Ainda assim, o arco de Brief Lives nos dá um gostinho bacana disso, quando Delírio pede ajuda ao irmão para encontrar Destruição, o Perpétuo desaparecido. O que inicialmente parece apenas uma busca por um parente distante logo se transforma em uma jornada de autodescoberta. A presença de Delírio, com seu humor errático e sua sabedoria inocente, introduz um novo dinamismo ao protagonista, que se vê constantemente desafiado por ela a abrir mão do controle que tanto valoriza. A jornada dos dois os leva a encontrar antigos contatos de Destruição, como Ishtar, uma deusa do amor esquecida pelo tempo, que protagoniza uma das cenas mais poderosas da temporada: sua dança final em um clube decadente, um ato de libertação que resulta em uma explosão devastadora. A violência da cena marca um ponto de virada na busca, que se aprofunda ainda mais no episódio The Song of Orpheus.

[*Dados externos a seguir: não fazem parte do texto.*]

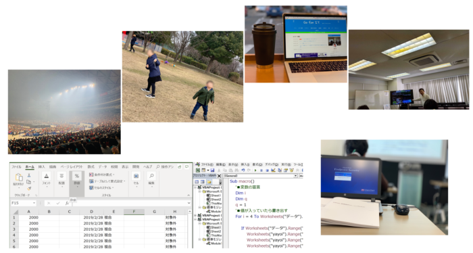This screenshot has height=253, width=473.
Task: Click the 開発 Developer ribbon tab
Action: coord(136,166)
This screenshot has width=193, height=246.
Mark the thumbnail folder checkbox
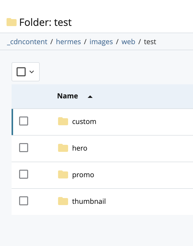[24, 201]
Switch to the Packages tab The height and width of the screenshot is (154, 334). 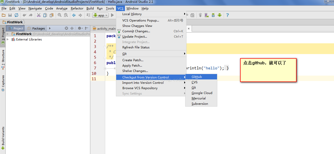[36, 28]
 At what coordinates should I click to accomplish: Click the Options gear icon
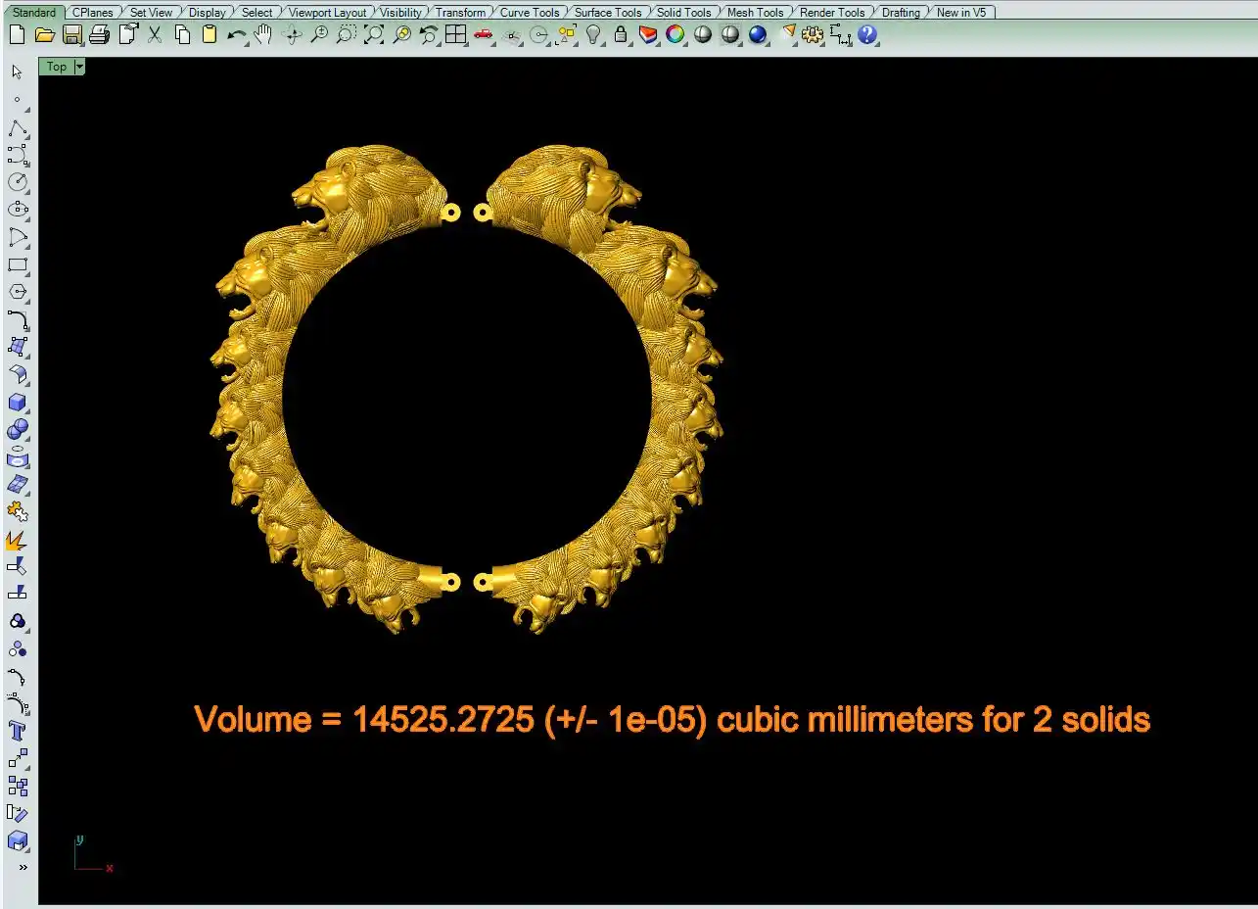tap(812, 35)
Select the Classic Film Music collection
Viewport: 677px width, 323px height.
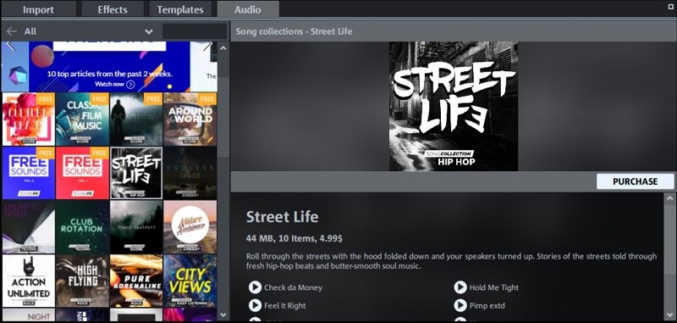[82, 119]
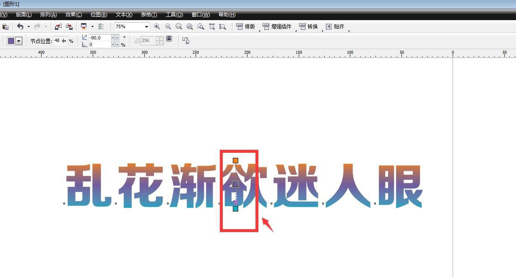Click the Export icon on the toolbar

pyautogui.click(x=69, y=26)
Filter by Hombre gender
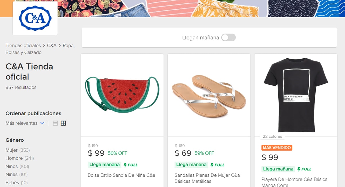Viewport: 345px width, 187px height. tap(14, 158)
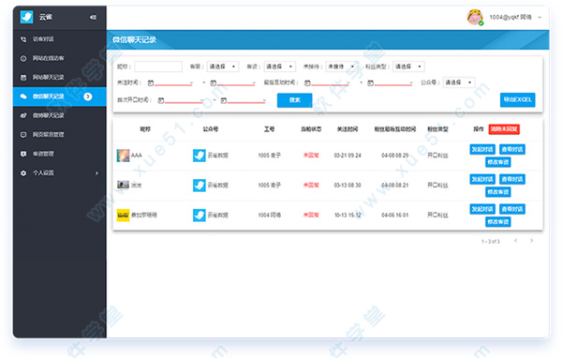562x358 pixels.
Task: Click the 导出EXCEL button
Action: (518, 99)
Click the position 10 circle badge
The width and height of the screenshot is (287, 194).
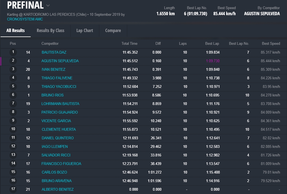(13, 129)
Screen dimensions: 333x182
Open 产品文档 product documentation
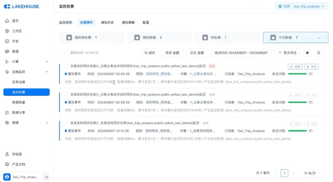[19, 164]
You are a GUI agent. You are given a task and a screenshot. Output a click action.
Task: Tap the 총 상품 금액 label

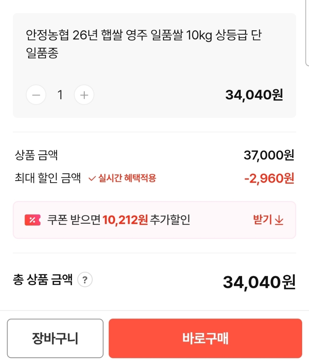[x=43, y=279]
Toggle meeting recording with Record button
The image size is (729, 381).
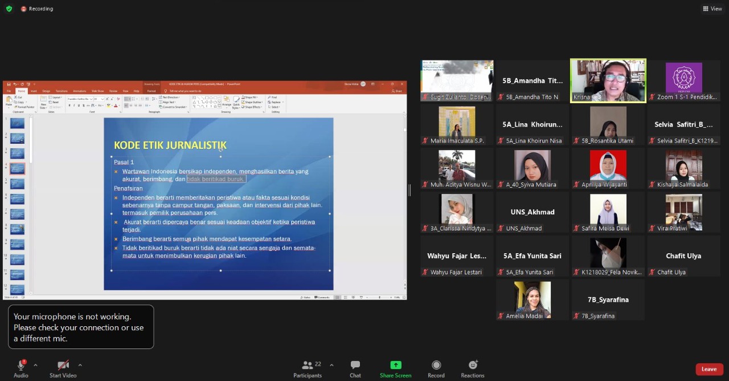(x=436, y=368)
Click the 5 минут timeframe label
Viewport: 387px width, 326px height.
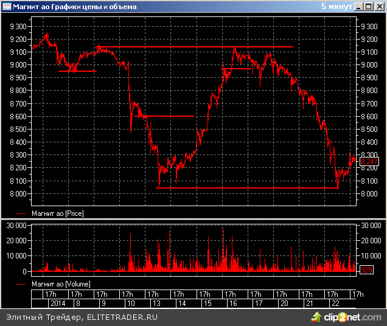pyautogui.click(x=335, y=7)
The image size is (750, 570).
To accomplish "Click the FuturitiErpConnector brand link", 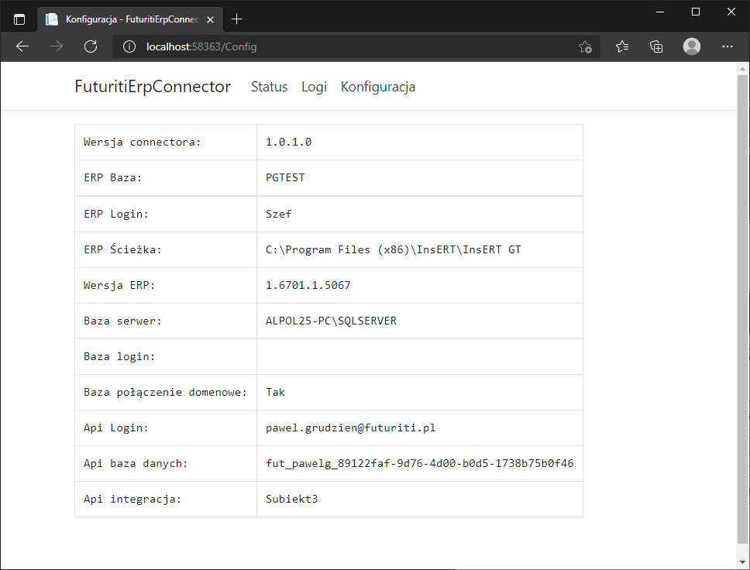I will (x=153, y=87).
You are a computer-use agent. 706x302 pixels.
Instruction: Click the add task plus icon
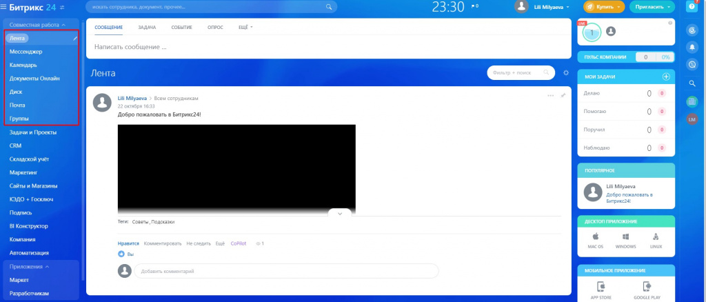666,77
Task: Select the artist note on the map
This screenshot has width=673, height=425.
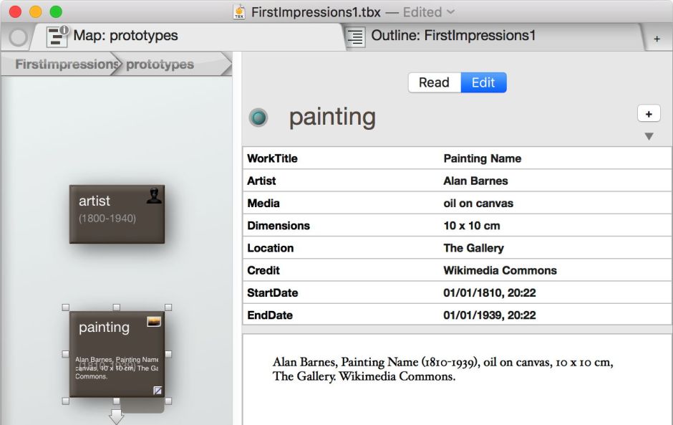Action: [x=117, y=214]
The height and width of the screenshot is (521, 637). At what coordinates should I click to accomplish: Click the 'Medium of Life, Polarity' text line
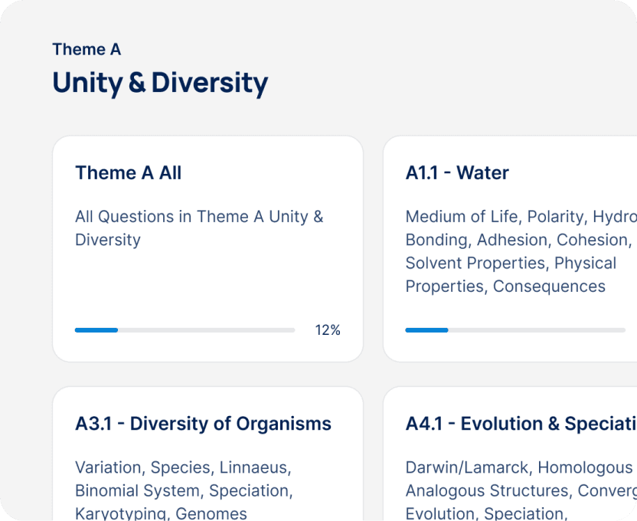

Em um longo flashback à Grécia antiga, vemos o filho de Morpheus com Callíope, Orfeu, perdendo sua amada Eurídice e implorando ao pai por ajuda. Essa história não apenas ecoa a mitologia clássica, mas também antecipa o dilema que Morpheus enfrentará ao final da temporada. A relação com Orfeu é retomada em Family Blood, quando Morpheus e Delírio finalmente encontram Destruição, que explica sua decisão de abandonar os deveres de Perpétuo. A despedida desse irmão, interpretado com serenidade por Barry Sloane, numa ironia curiosa com a posição do irmão como um ser da devastação, é um dos momentos mais melancólicos da série, e a reconciliação de Morpheus com Orfeu, seguida do pedido do filho para que o pai o mate, é uma cena devastadora. O ato de tirar a vida do próprio filho sela o destino de Morpheus, pois as Fúrias o condenam por derramar sangue de família.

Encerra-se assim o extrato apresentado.